The dance that Trump performed beginning with his TikTok Executive Order has come to an end with an approval now that American companies have wrested an ownership stake from China.  Whether the app is truly a National Security Threat is debatable – plausible but only theoretical at this juncture.  Going with conjecture here … perhaps the emergency is it diverts too many eyeballs to entertainers such as Sarah Cooper whose side hustle is mocking the President’s own words through lip sync.  Wasn’t there an old adage of Bad Press being better than no press?

Anyway, soon after his Senate enablers get on board his band wagon once again, he pulls the rug out from under them (once again).  Makes one wonder as to why there seems to be a lack of common sense in that chamber.  As my late mother was fond of saying, “Fool me once, shame on you.  Fool me twice, shame on me.”  Is there a verse of being fooled multiple times?

The reality is without a consistent approach that treats everyone with the same rules, companies will migrate to exchanges in other countries ignoring New York.  When a level playing field is available in London, Tokyo, Singapore, Hong Kong and others; why concern yourself with transactional business dealings that border on shakedowns just to have access to the most fluid market.  Frankly, there’s not a lot of difference nowadays with the rise of fintech.  Keep an eye on the increasing number of Chinese listings in Hong Kong rather than the US as part of this decoupling.

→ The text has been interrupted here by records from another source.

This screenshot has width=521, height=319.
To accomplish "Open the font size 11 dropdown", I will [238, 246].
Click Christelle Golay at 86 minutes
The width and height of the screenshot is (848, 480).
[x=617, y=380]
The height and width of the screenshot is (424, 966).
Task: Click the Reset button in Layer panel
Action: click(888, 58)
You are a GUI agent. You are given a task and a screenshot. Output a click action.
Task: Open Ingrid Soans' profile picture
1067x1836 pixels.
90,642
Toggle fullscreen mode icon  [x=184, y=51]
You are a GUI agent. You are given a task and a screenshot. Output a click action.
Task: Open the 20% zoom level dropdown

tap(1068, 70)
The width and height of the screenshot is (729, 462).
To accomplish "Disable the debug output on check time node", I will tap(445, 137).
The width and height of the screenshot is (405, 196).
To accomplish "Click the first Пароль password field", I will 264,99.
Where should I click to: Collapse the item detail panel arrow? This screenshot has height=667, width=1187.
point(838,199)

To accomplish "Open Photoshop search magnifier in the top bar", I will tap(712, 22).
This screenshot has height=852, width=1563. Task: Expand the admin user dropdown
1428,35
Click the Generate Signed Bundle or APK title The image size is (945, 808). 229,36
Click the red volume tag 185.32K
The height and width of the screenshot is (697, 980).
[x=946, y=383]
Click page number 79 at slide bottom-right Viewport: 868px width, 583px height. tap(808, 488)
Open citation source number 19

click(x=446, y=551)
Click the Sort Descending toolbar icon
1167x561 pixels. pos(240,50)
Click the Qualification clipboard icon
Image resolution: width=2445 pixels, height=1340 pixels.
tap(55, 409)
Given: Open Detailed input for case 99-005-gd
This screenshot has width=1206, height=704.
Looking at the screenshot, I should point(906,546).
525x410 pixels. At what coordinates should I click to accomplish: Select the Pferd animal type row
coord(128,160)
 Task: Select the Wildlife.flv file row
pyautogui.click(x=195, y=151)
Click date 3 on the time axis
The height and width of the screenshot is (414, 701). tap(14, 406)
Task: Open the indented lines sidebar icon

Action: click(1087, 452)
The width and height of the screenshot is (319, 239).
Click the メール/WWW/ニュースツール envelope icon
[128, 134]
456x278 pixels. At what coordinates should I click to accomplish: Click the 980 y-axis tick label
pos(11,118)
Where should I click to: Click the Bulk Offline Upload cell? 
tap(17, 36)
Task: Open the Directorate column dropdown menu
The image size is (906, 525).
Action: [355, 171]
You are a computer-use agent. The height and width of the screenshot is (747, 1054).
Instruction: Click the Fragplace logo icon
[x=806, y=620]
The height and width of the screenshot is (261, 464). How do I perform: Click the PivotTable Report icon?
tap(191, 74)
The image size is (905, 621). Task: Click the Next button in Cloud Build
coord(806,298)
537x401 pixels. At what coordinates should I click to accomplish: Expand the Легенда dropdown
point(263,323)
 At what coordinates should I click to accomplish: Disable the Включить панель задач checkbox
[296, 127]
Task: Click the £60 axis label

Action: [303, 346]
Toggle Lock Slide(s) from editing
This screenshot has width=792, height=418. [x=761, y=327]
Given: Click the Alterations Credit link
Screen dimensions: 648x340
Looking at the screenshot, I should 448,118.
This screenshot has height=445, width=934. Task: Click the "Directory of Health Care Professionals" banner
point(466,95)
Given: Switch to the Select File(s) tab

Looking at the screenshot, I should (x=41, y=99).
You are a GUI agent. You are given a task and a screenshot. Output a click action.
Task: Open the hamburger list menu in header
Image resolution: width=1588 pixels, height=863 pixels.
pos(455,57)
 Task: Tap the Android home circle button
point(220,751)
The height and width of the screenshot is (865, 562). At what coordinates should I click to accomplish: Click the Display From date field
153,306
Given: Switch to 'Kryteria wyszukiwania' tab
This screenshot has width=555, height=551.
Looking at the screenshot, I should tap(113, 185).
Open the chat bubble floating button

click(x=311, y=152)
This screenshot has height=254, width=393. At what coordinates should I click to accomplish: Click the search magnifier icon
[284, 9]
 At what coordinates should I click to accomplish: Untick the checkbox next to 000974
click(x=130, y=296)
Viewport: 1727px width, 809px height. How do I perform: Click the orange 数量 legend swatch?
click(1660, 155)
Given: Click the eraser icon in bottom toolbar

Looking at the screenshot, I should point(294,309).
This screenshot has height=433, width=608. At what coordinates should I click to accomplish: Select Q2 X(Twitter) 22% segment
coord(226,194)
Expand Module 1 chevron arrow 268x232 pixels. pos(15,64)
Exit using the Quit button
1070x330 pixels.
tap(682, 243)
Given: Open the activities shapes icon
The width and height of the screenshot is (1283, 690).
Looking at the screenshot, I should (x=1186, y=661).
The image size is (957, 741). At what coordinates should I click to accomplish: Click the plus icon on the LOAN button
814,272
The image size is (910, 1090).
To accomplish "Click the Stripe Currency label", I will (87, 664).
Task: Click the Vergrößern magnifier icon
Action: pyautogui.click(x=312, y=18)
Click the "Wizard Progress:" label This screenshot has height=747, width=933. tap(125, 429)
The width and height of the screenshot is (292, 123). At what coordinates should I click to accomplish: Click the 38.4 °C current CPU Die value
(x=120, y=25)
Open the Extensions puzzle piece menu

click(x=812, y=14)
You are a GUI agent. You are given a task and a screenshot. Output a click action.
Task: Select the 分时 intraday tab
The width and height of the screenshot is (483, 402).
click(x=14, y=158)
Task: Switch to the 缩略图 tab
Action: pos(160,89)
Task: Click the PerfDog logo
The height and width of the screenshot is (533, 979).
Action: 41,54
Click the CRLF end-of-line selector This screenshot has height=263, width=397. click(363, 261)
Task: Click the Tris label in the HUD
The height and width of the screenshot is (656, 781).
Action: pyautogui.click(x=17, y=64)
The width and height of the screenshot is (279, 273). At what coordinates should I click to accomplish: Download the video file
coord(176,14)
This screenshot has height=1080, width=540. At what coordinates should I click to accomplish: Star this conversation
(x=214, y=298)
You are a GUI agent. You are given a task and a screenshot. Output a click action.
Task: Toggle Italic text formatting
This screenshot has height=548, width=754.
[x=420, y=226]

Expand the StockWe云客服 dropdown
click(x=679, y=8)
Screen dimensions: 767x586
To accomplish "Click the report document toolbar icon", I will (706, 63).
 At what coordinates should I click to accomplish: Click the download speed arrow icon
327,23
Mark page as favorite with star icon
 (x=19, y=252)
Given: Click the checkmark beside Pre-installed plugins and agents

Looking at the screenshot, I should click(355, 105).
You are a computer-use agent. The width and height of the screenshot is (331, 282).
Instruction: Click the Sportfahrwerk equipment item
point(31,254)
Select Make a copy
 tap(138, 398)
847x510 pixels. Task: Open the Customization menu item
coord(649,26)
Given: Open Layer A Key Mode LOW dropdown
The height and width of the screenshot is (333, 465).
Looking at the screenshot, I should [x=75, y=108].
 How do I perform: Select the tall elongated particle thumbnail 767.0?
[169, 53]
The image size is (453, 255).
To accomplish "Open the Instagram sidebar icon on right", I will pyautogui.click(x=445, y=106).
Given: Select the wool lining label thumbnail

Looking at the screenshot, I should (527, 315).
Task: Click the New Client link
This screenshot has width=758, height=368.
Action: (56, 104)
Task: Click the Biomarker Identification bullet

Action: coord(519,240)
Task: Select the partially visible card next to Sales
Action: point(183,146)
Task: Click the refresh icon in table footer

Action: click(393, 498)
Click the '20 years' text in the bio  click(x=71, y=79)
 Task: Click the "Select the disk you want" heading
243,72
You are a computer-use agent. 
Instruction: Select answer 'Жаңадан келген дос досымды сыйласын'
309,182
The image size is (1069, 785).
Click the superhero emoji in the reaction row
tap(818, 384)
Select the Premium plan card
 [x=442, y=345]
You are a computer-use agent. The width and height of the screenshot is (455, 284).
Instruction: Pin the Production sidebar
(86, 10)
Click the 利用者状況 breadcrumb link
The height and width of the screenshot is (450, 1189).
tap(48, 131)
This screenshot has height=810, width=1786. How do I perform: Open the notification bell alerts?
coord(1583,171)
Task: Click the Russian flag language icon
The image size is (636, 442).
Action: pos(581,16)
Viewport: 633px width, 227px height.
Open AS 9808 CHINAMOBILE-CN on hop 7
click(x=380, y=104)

Note: Friday, I did add to my Apple position, this time at $106.985

Dividends in 2020

Howard Silverblatt did a mid-year review on S&P dividends that I’ve been noodling over for a couple of months.  Basically I’ve been comparing my portfolio metrics with his data to arrive at a similar conclusion.  The difference in my results is that I was able to frontload a good portion of my 2020 payments effectively delaying a good portion of the pain into 2021. My approach is slightly more conservative where he sees a current 6.4% annualized where I see a 5.17% 2021 with a current upward trend. So we’re in the same ballpark – ugly either way. The other difference is he applies suspensions as cuts where I didn’t. But I am looking at suspensions in more detail now that 4th quarter is upon us and will probably include some of these in the tax loss harvesting category, starting with Cracker Barrel.